Well, not necessarily. The point is, does speculation exert added demand for commodities? That question is actually quite a bit more complex than might seem at first hand, as the basic fact stand that speculators rarely (if ever) execute the futures contracts they take position in.

They are not actually buying the stuff. They close the positions or sell it to someone who actually wants the stuff to be delivered, which is real demand. That this ‘real’ demand was already there cannot be in doubt, because without the speculators, this person or institution would have had to pay less.

An indicator for this is that future prices are above spot prices in most commodities. Now, having said that, there probably is still some price increasing effect from speculators, but this is limited, as they do not really alter the fundamental supply and demand equation.

And, since these elasticities are higher in the longer-term, even this limited ability to influence the price wanes over time.
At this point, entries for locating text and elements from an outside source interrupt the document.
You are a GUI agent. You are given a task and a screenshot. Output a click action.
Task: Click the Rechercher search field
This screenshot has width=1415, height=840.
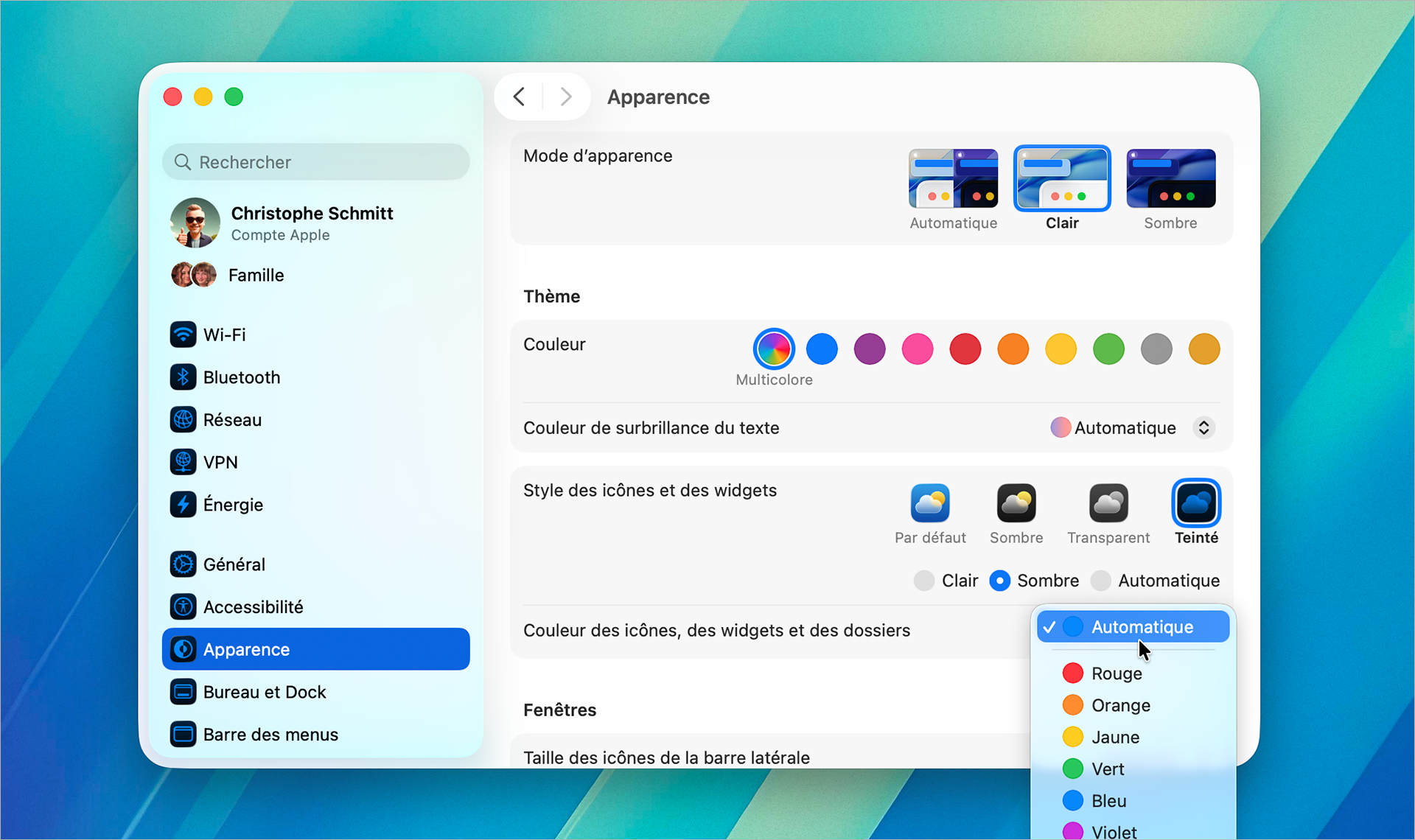[317, 162]
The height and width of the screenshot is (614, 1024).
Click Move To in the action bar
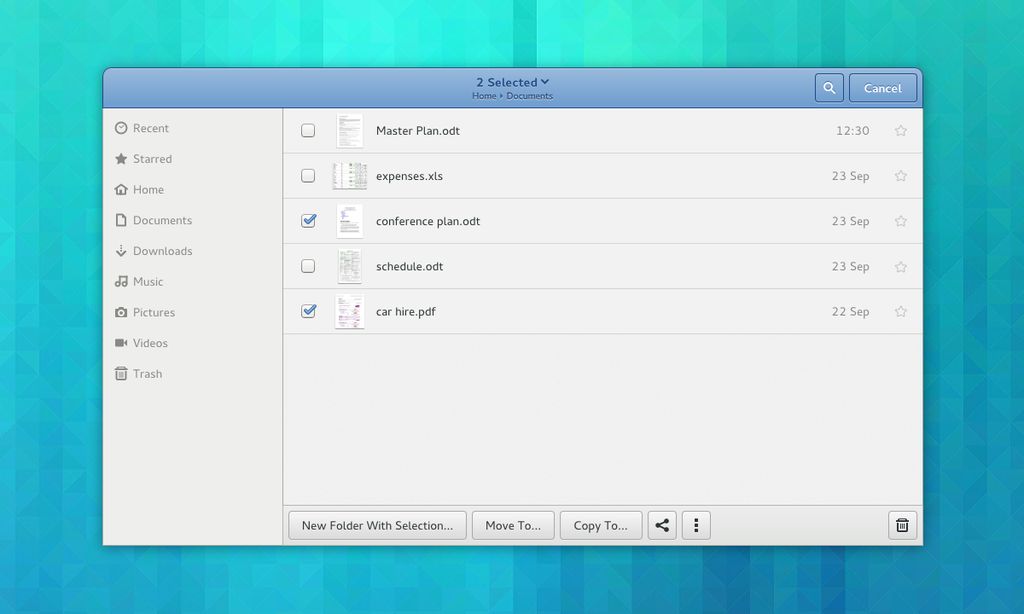tap(513, 524)
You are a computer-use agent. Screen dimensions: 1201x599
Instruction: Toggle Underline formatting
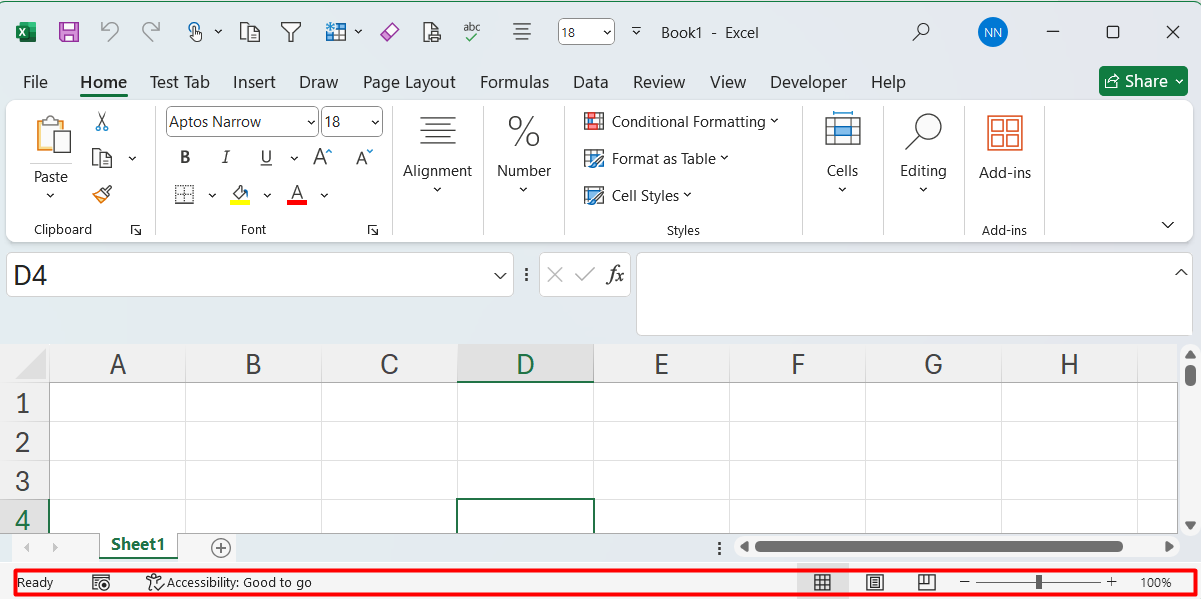pyautogui.click(x=265, y=157)
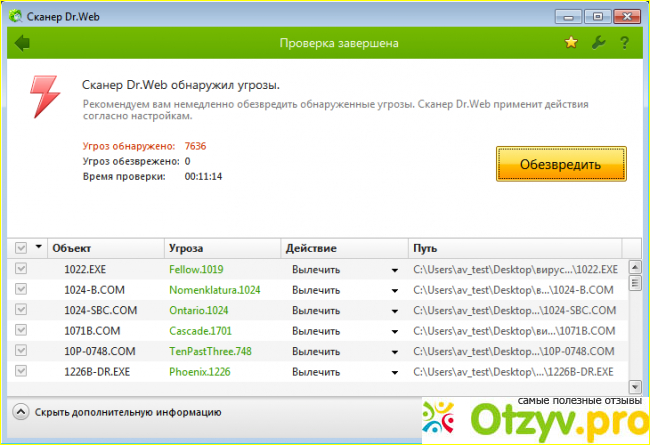Toggle the checkbox for 1022.EXE
Screen dimensions: 650x445
[x=21, y=269]
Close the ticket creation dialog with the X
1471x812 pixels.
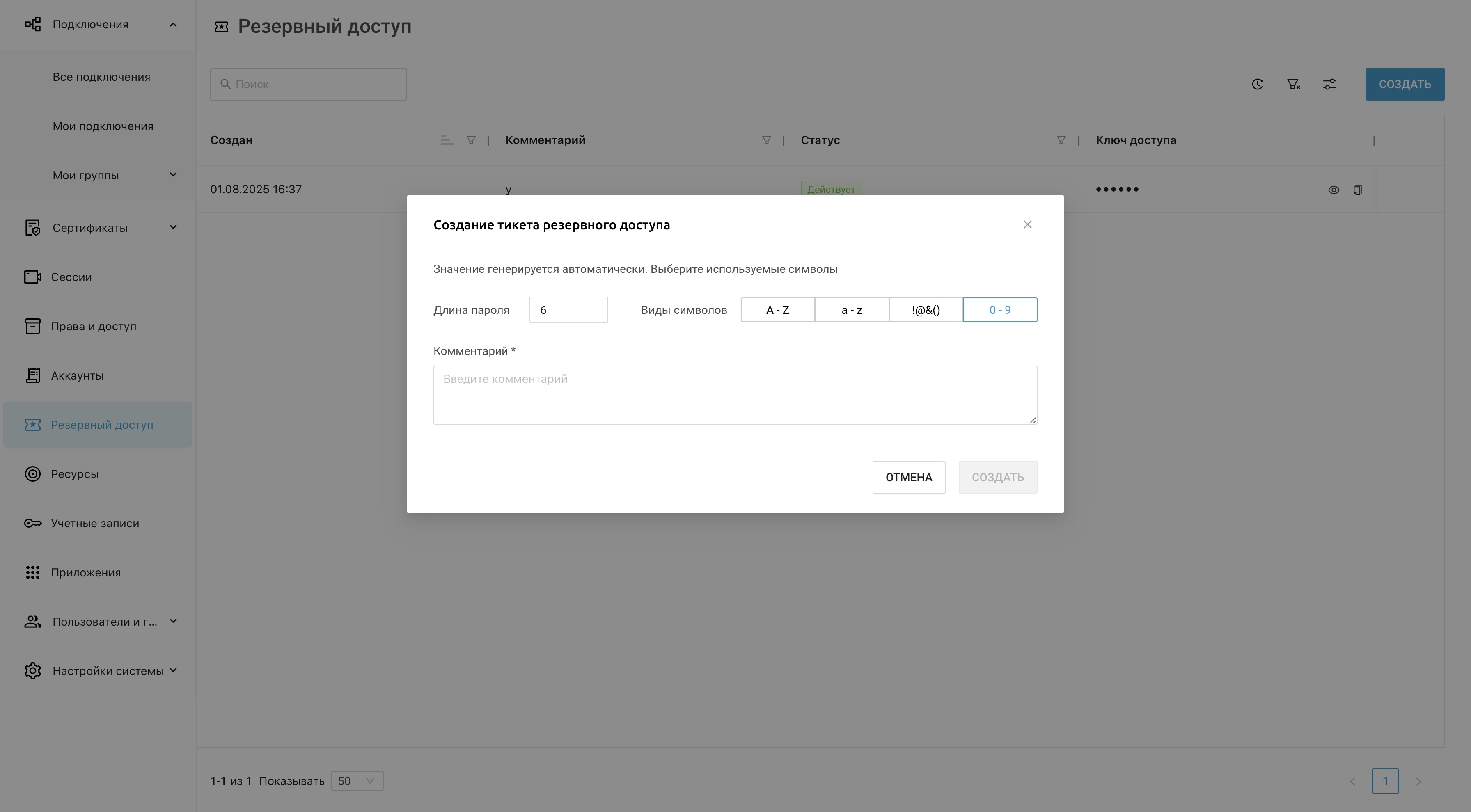coord(1027,225)
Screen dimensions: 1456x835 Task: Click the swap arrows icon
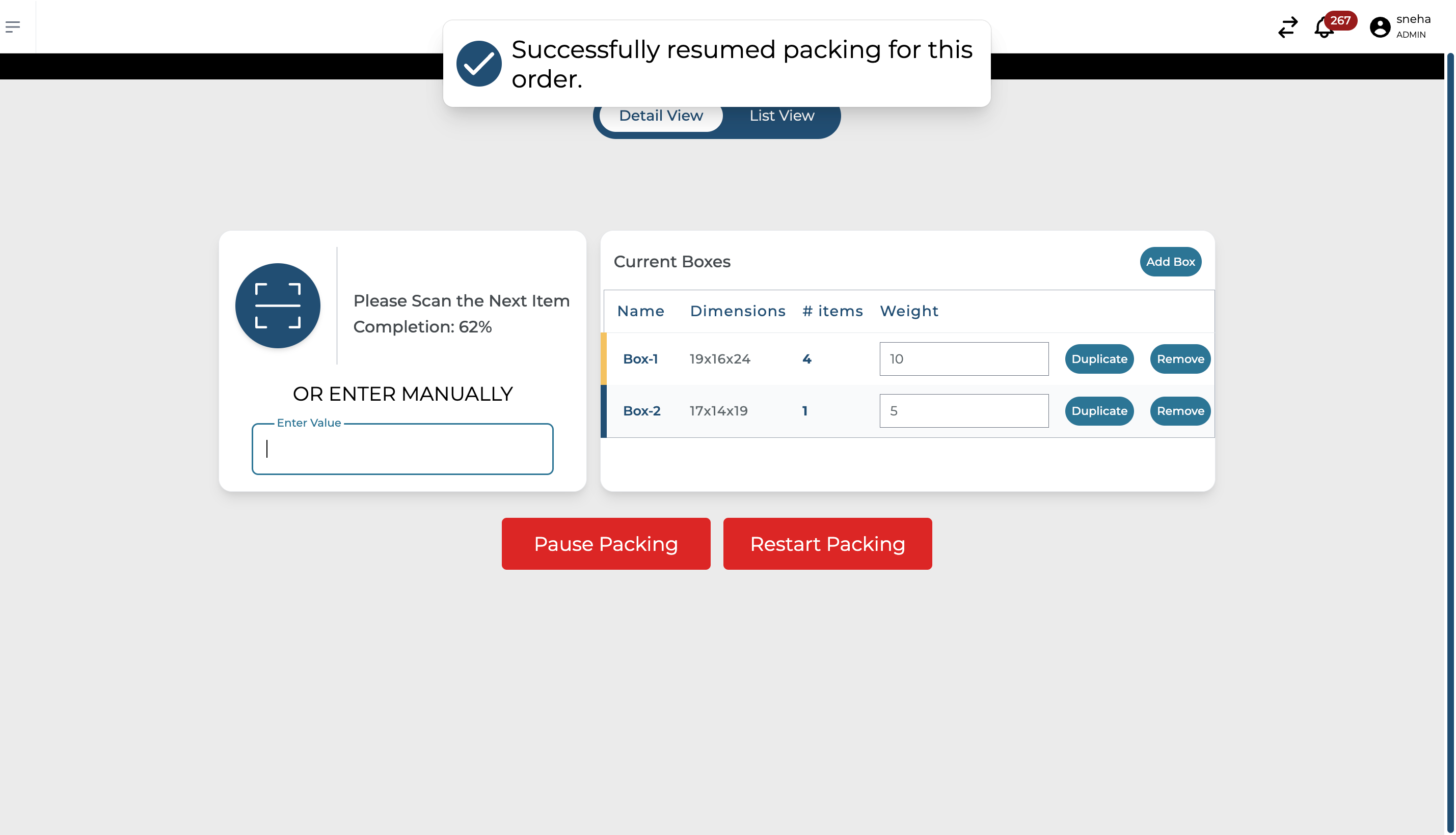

The more time buyers and suppliers have to adjust to higher prices, the more marked that adjustment will be.

An example: oil has indeed shot up in price in a most spectacular fashion. And in the short-term, there are few alternatives for oil, which is why demand hasn’t reacted a lot. But reacting it is, even now. That famed American driver has actually cut back in driving, by over 4% in relation to last year.

Now, that figure is probably an overestimation of the demand elasticity, because there are other factors at work limiting driving (the weaker economic conditions, for instance). But the fact remains, people respond to higher prices.

And over time, alternatives to oil become more viable (like solar energy), or people will be more efficient with energy, using more efficient lighting and cars, isolating houses, etc. The market respond in myriad ways to changes in prices.

It has been calculated that an oil price of $200 per barrel will decrease oil consumption by 10M barrels a day (based on a price elasticity of 16%). Unless speculators buy these up (they could do that for a couple of days at most), or OPEC will drastically decrease production, this will almost certainly lead to a price collapse.

So it’s fundamentals that are likely to be far more important. Speculators ride on the train, but they do not really alter fundamental supply and demand conditions, and even if they do, it’s not going to last.